Ketika wilayah otonom Catalunya di Spanyol menggelar referendum Minggu, 1 Oktober kemarin, Madrid meradang. Sadar bahwa polisi Catalonia tidak akan mungkin bertindak seturut keinginan mereka, pemerintah pusat mengirim tenaga keamanan dari wilayah-wilayah sekitar. Bentrok akhirnya pecah di berbagai kota utama wilayah Catalunya seperti Girona, Sabadell dan tentu saja di ibu kota, Barcelona. Brutalisme aparat kepolisian membuat warga sipil yang menjadi korban karena mengalami cedera mencapai lebih dari 800 orang.
Gerad Pique dan Pep Guardiola kemudian menyuarakan protes mereka terkait sikap brutal aparat keamanan. Meski tidak secara tegas menyatakan mendukung atau menolak referendum, kedua figur terkemuka di dunia sepak bola ini menyatakan dukungannya terhadap referendum sebagai hak demokratis orang Catalan. Pique bahkan menegaskan sikap yang siap mengundurkan diri dari tim nasional Spanyol, jika sikap politiknya dianggap mengganggu keharmonisan.
Baca juga:Barcelona, Catalan, dan Referendum: Segala Hal Tentangnya yang Kamu (Mungkin) Ingin Tahu
Karena kerusuhan yang berlangsung sejak pagi hari di berbagai sudut kota, FC Barcelona kemudian mengirim permintaan resmi kepada otoritas La Liga untuk menunda pertandingan melawan Las Palmas. Pertimbangan utamanya adalah soal tidak etis jika klub melangsungkan pertandingan ketika warga kota Barcelona sedang berduka.

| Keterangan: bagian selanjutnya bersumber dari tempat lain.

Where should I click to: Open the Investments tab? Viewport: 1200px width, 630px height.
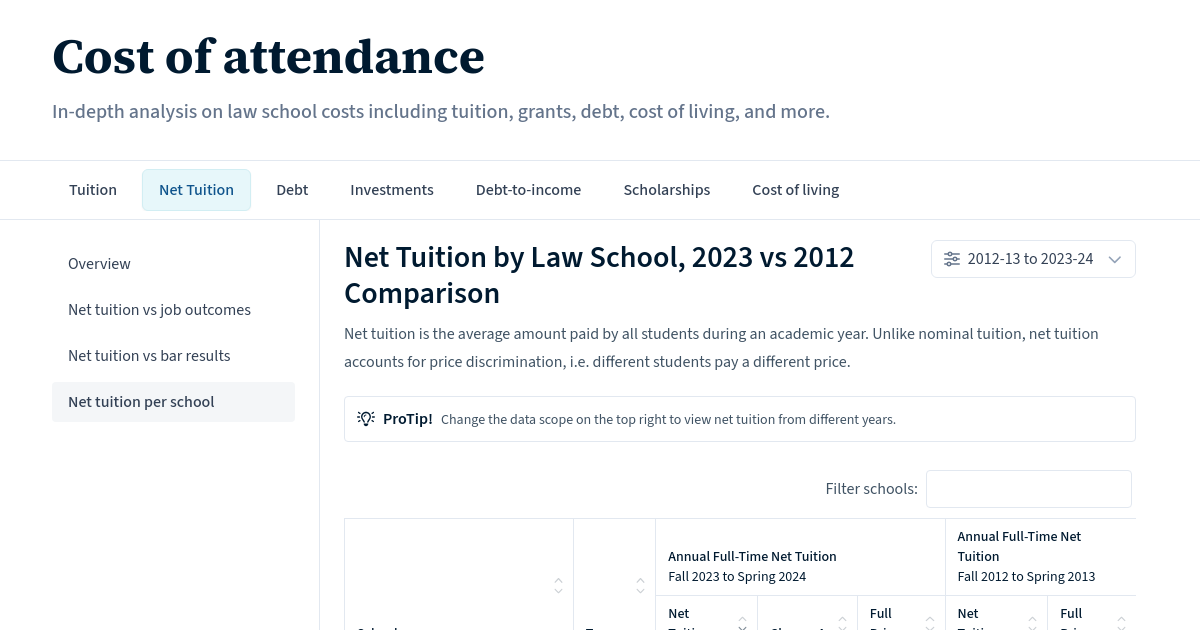click(392, 189)
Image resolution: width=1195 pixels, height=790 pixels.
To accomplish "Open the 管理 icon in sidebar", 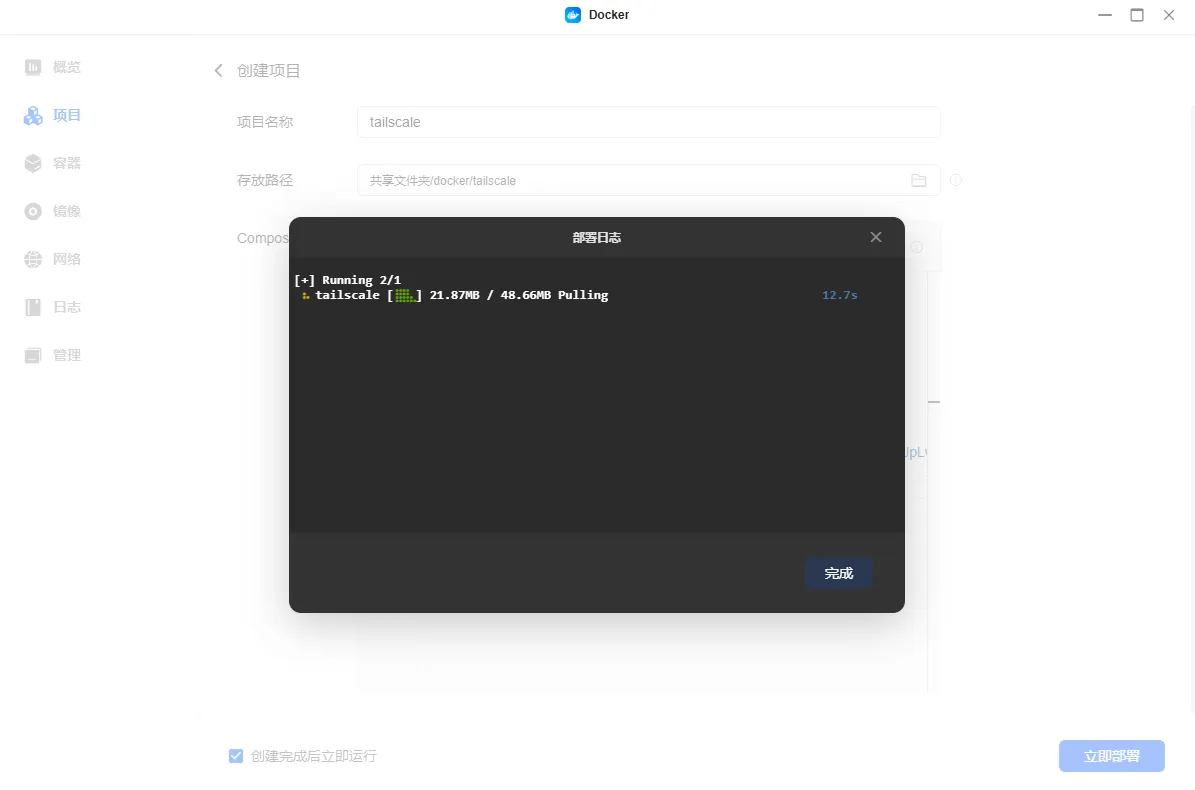I will point(33,356).

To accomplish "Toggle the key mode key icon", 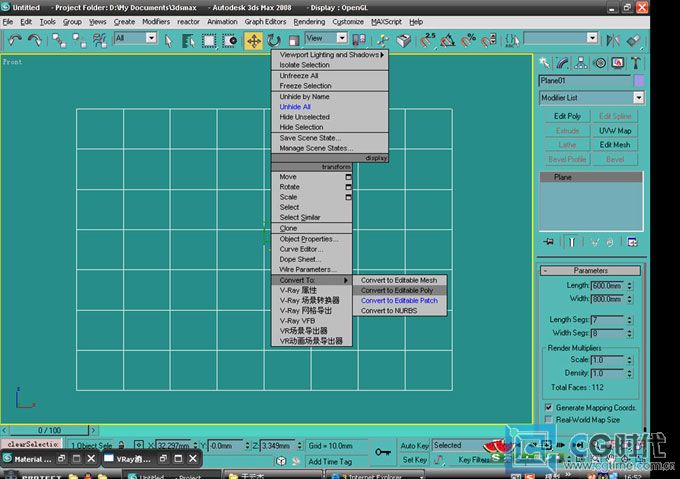I will (382, 453).
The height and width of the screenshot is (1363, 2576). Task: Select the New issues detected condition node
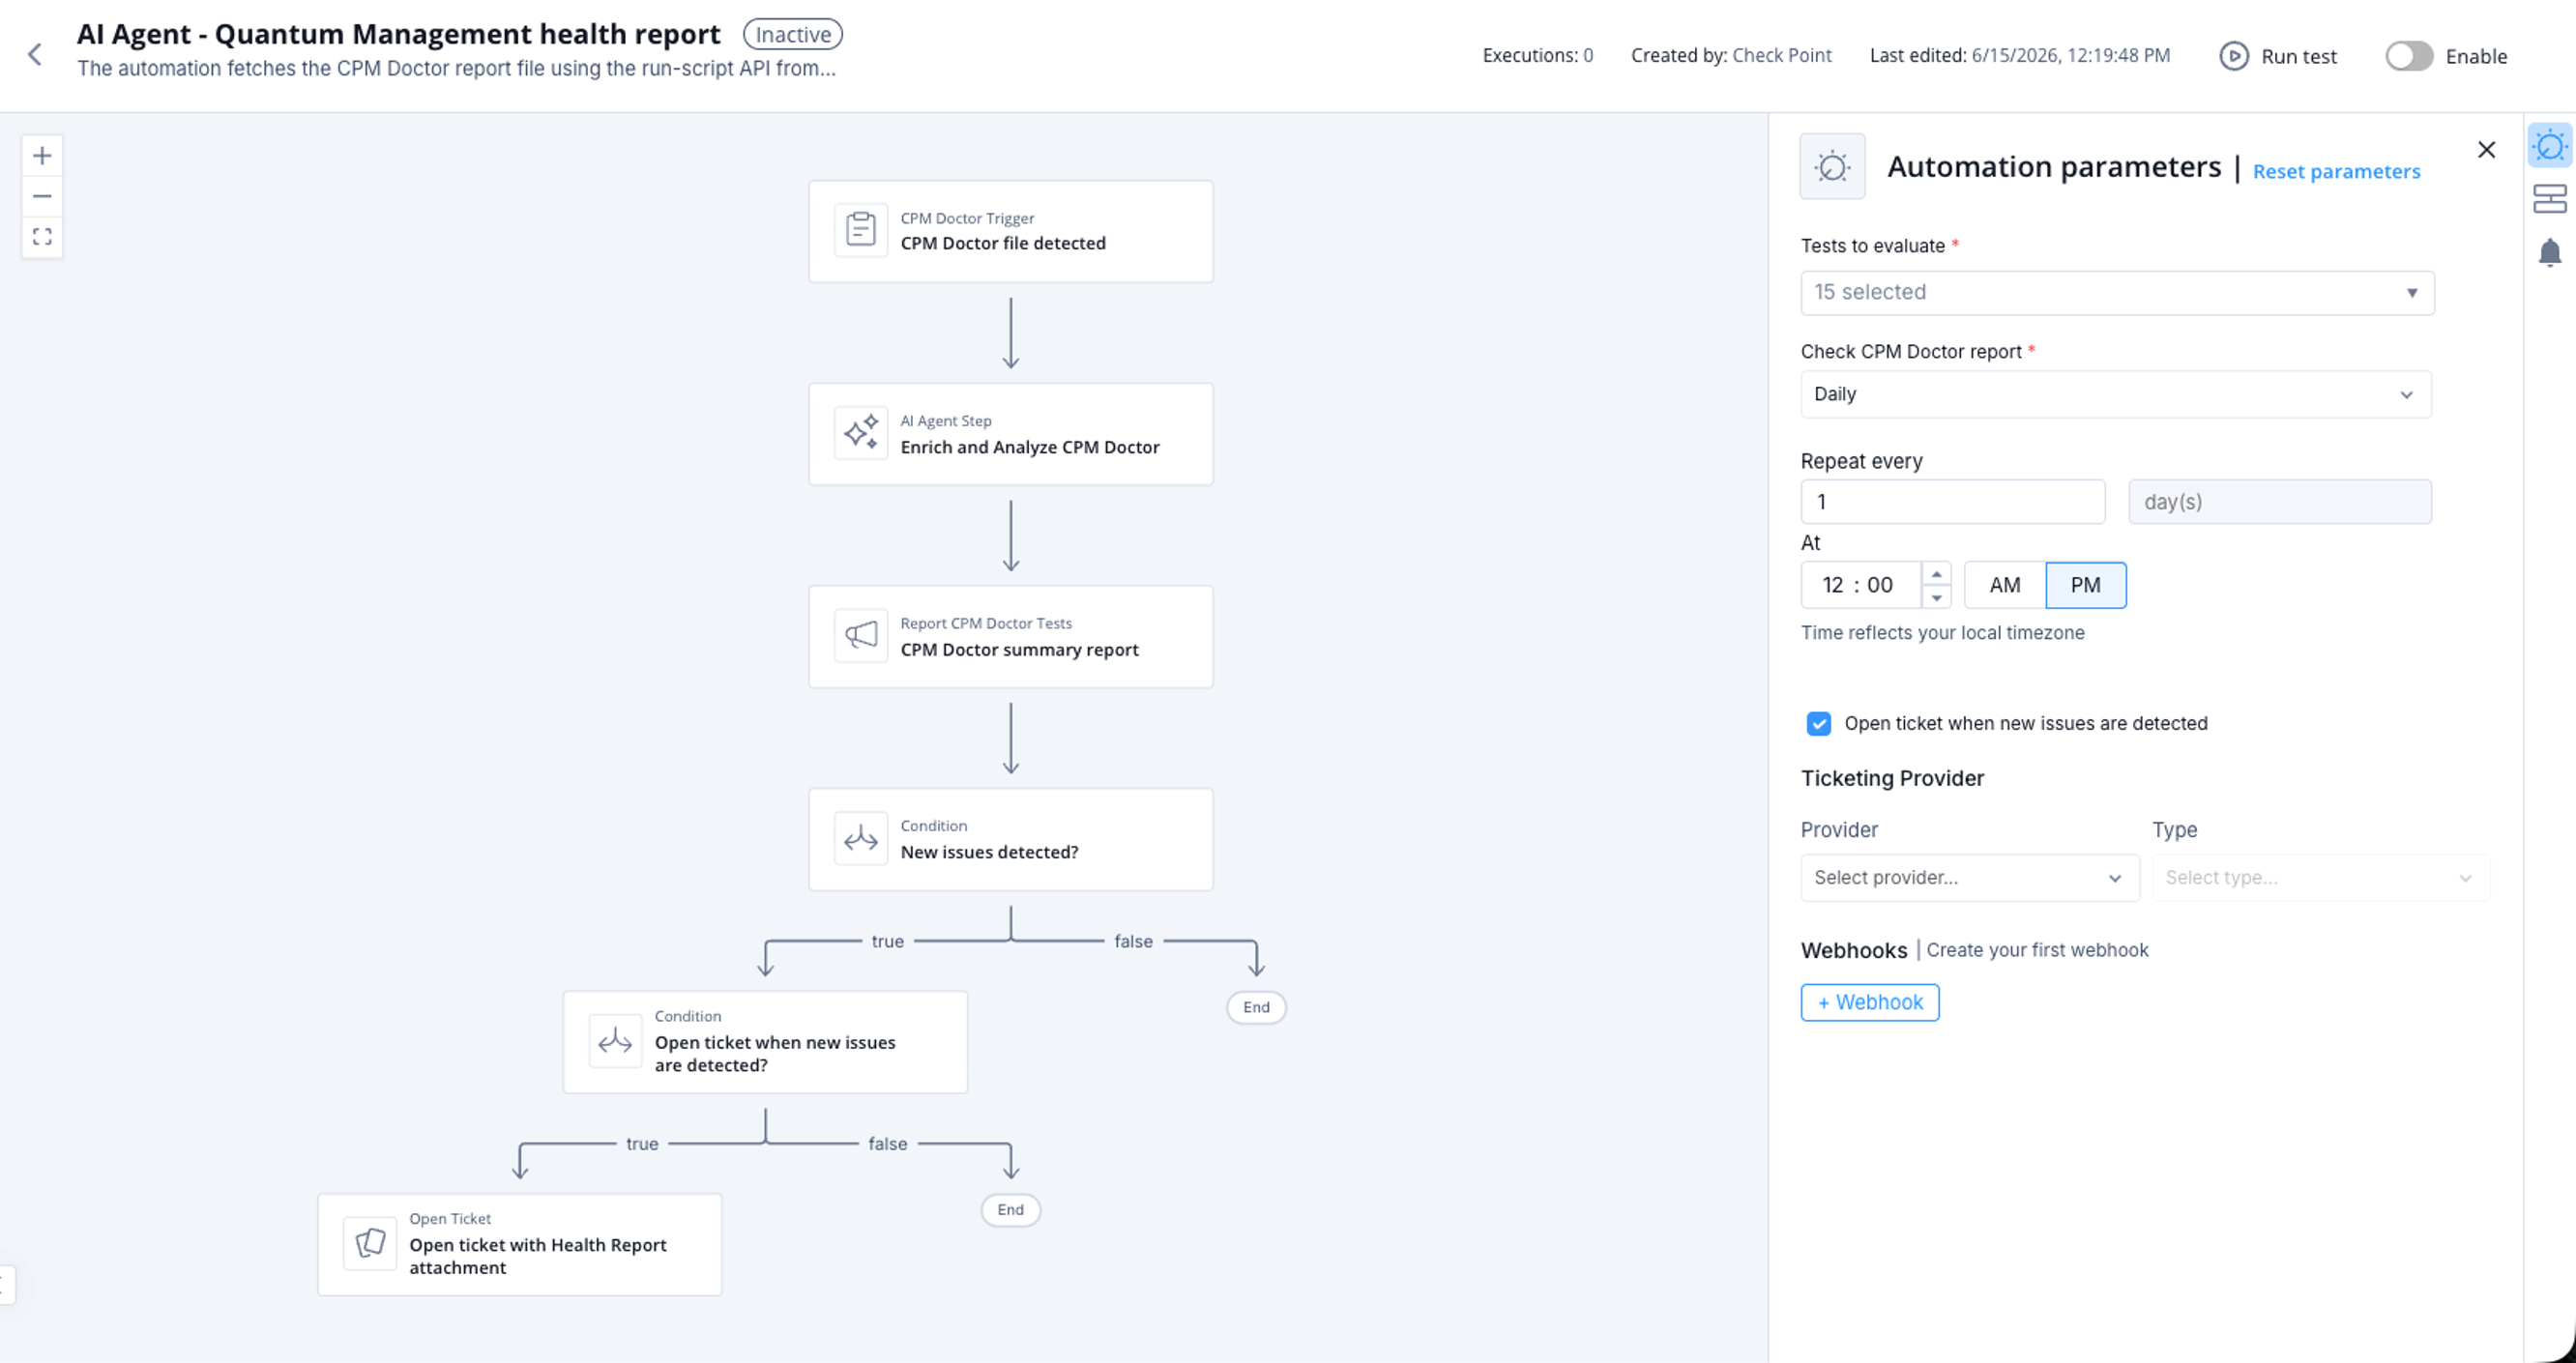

Sebagian dari para pendukung FC Barcelona adalah mereka yang juga dihantam pentungan hanya karena berupaya menentukan sikap secara demokratis soal nasib bangsa mereka. Permintaan ini ditolak La Liga de Futbol Profesional (LFP) disertai dengan ancaman pengurangan enam poin jika FC Barcelona bersikeras tidak bertanding.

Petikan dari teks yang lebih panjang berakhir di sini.